§ ACTIVITY
The answer must consist of every line below containing "will".

START DATASET RECORDS

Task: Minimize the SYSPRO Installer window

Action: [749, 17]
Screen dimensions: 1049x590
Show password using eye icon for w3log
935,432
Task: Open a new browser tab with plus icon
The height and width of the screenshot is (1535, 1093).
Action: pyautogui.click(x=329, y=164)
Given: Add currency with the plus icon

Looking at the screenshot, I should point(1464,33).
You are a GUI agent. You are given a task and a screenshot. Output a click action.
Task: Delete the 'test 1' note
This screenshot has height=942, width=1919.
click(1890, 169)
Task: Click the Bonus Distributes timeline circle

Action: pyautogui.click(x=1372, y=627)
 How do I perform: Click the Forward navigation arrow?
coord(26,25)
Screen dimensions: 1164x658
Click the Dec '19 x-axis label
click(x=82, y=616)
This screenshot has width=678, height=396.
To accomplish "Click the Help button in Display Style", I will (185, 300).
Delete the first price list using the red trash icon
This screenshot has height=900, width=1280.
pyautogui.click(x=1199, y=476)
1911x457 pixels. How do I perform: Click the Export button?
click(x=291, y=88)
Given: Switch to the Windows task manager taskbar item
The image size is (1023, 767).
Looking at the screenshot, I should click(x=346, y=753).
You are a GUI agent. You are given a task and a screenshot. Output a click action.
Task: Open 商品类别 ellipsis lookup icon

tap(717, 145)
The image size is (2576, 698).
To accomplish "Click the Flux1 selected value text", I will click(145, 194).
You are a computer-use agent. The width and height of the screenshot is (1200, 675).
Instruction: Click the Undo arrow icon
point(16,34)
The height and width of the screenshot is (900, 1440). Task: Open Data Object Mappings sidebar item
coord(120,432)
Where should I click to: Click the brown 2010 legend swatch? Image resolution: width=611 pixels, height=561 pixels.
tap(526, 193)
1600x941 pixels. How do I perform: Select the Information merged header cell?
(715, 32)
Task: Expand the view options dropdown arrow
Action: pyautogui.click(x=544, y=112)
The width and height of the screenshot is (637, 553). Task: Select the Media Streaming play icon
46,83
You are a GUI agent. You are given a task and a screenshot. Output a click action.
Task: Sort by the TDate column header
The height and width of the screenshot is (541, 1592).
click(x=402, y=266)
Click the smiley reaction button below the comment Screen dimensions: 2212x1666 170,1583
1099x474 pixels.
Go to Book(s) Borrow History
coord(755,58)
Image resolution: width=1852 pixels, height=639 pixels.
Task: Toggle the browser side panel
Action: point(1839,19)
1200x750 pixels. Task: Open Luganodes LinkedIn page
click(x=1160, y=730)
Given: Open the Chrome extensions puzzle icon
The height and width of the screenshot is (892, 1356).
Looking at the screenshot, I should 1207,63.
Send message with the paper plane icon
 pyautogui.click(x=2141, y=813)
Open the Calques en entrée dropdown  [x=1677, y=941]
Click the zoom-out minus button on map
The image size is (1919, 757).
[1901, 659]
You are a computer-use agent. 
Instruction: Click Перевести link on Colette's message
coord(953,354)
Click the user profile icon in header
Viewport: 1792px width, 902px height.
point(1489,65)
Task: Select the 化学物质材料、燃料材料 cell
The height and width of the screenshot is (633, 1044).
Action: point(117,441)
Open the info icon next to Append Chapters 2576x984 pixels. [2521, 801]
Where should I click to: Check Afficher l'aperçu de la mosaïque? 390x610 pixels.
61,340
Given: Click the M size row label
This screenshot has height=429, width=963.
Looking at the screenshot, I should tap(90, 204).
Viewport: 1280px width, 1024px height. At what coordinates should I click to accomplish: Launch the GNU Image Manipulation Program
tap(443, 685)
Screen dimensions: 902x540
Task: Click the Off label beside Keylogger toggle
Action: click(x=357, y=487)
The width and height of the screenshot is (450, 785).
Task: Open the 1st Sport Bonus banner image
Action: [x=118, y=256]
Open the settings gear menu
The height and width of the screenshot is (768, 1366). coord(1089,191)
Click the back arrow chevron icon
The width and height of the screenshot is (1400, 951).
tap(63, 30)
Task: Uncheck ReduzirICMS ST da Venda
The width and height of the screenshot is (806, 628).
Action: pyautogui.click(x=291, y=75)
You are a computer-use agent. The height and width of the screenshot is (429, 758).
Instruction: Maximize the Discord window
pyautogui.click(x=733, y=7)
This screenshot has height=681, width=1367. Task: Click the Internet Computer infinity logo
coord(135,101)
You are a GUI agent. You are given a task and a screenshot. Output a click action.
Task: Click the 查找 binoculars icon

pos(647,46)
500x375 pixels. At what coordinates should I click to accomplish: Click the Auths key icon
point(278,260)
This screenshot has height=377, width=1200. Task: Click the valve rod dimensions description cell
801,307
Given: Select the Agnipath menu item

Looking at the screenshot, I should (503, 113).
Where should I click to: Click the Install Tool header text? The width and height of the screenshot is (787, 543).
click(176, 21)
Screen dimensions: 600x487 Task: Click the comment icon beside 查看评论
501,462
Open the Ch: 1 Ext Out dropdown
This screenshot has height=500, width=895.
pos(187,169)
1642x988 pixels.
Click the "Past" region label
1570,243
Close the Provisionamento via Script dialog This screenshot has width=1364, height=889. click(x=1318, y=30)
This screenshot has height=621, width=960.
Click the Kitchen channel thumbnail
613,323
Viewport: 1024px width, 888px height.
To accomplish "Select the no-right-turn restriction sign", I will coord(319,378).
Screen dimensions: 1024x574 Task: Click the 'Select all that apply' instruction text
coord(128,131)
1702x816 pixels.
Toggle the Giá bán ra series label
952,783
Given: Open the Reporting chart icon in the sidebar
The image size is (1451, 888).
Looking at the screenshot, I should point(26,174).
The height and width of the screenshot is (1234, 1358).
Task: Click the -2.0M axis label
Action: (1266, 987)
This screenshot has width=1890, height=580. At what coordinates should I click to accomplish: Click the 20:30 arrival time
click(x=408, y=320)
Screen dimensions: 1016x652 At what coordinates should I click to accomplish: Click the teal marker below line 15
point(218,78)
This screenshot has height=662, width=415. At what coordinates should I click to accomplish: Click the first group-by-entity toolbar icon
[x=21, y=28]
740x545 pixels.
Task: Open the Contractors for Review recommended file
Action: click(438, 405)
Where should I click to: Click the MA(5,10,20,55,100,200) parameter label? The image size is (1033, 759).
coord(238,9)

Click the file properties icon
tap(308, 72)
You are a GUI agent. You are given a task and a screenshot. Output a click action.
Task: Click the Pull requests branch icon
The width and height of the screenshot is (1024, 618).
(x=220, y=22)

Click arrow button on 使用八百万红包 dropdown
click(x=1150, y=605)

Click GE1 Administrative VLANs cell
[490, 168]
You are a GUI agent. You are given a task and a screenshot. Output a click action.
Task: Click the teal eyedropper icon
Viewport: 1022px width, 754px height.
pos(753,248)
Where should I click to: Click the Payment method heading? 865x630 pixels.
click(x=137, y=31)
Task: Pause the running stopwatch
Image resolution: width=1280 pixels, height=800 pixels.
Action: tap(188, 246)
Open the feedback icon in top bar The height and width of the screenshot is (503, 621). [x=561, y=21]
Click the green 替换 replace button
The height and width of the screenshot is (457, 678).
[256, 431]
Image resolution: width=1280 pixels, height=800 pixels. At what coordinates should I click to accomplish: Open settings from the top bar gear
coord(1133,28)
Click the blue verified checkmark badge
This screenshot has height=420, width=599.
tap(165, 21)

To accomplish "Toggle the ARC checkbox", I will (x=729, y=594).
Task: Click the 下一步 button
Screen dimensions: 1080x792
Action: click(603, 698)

END DATASET RECORDS

§ TASK SOLUTION
To accomplish "Click the Help button in Display Style", I will (185, 300).
To accomplish "Click the Flux1 selected value text", I will click(145, 194).
To accomplish "Select the no-right-turn restriction sign", I will coord(319,378).
To accomplish "Toggle the ARC checkbox", I will (x=729, y=594).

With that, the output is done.